I have been making some research in the domain of servers for a website I want to launch. I thought of a certain configuration of a server with RAID 10 implemented with a NAS doing the backup which has a RAID 10 configuration as well. This should keep data safe in 99.99+ of cases.

My problem appeared when I thought about the need of a second server. If I shall ever require more processing power and thus more storage for users, how can I connect a second server to my primary one and make them act as one what the database (mySQL) is regarded?

I mean, I don't want to replicate my first DB on the second server and load-balance the request - I want to use just one DB (maybe external) and let the servers use it both at the same time. Is this possible? And is the option of backing up mySQL data on a NAS viable?

Était-ce utile?

La solution

The most common configuration (once scaling up from a single box) is to put the database on its own server. In many web applications, the database is the bottleneck (rather than the web server); so the first hardware scale-up step tends to be to put the DB on its own server.
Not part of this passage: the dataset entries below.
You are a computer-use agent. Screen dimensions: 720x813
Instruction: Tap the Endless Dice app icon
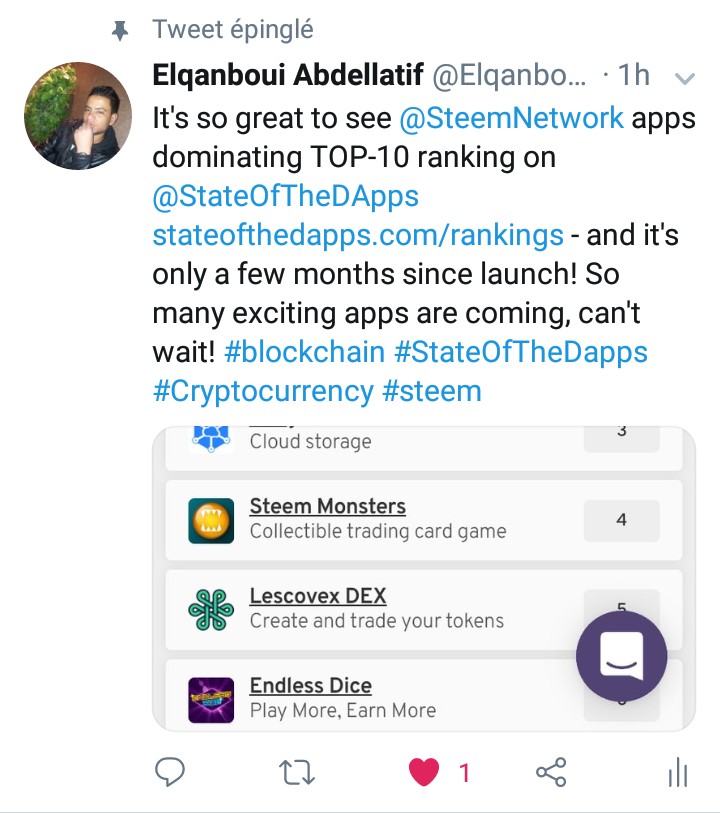(x=211, y=700)
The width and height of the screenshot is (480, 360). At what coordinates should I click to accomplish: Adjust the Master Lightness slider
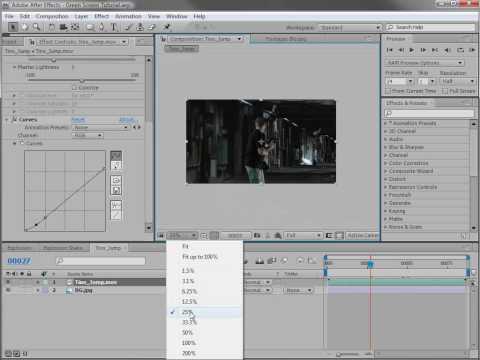click(82, 81)
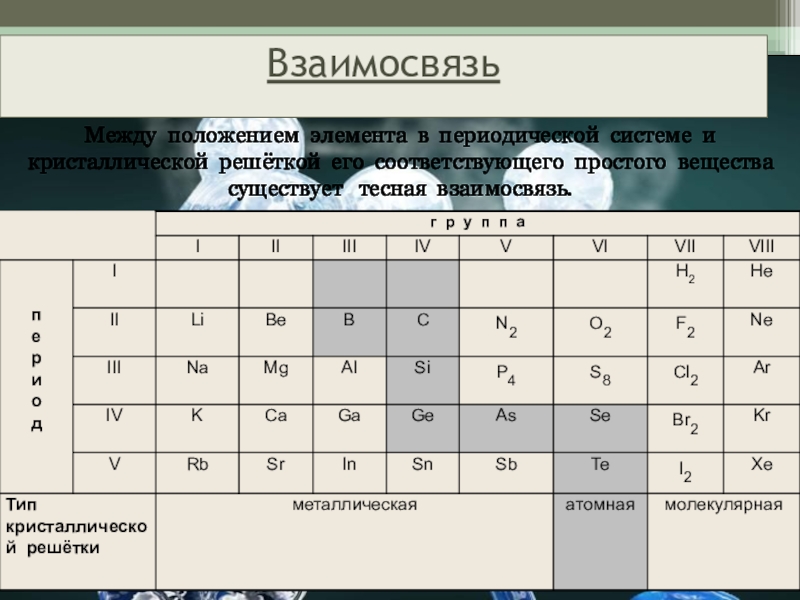This screenshot has width=800, height=600.
Task: Click the группа header row
Action: click(477, 222)
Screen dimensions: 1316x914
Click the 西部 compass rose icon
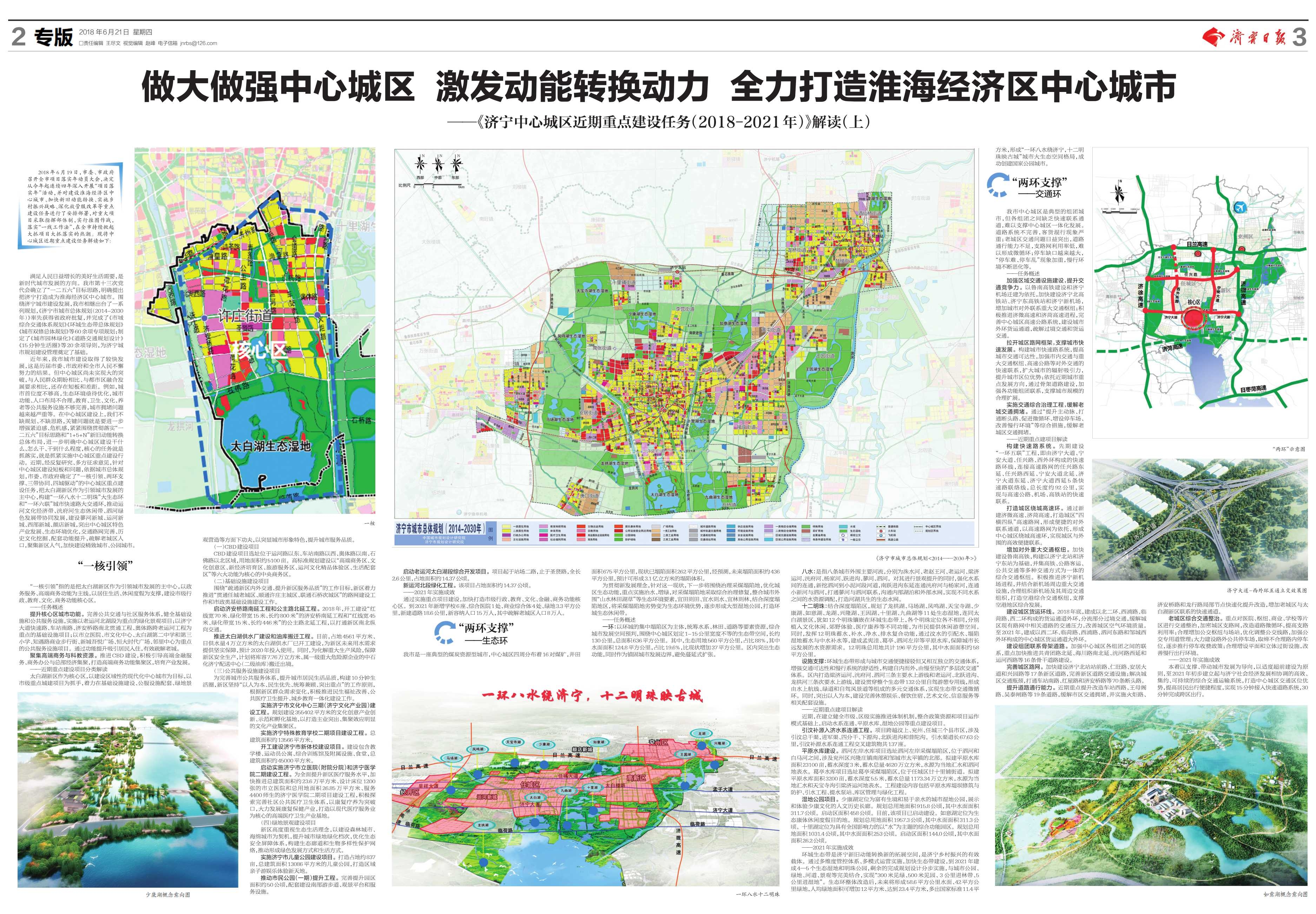pyautogui.click(x=421, y=164)
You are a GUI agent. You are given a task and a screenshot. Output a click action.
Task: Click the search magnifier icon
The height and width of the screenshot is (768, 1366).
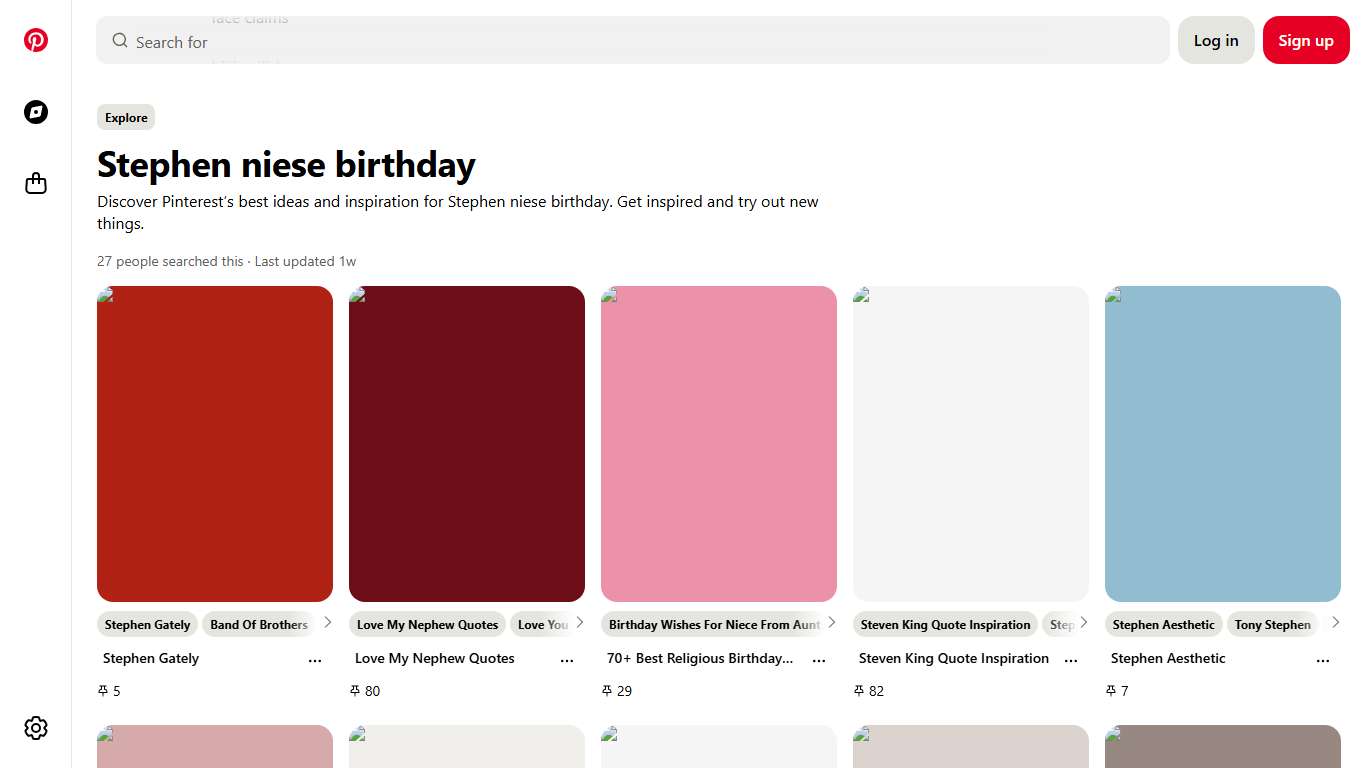pyautogui.click(x=120, y=41)
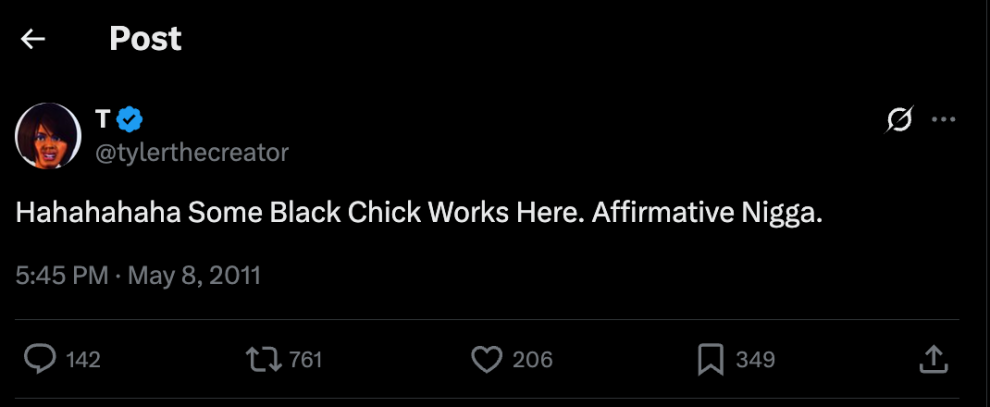
Task: Open the Grok explain-post icon
Action: pyautogui.click(x=899, y=120)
This also allows you to put additional security between the database and web server - firewalls are common; different user accounts etc. are pretty much standard.

You can then add web servers to the load balancer, all talking to the same database, as long as your database can keep up.

Having more than one web server also helps with resilience - you can have a catastrophic hardware event on one webserver and the load balancer will direct the traffic to the remaining machines.

Scaling the database server performance is a whole different story - though typically you use very beefy machines for the database, and relative lightweights for the web servers.

To add resilience to the database layer, you can introduce clustering - this is a fairly complex thing to keep running, but protects you against catastrophic failure of a single machine.

Yes, you can back up MySQL to a NAS.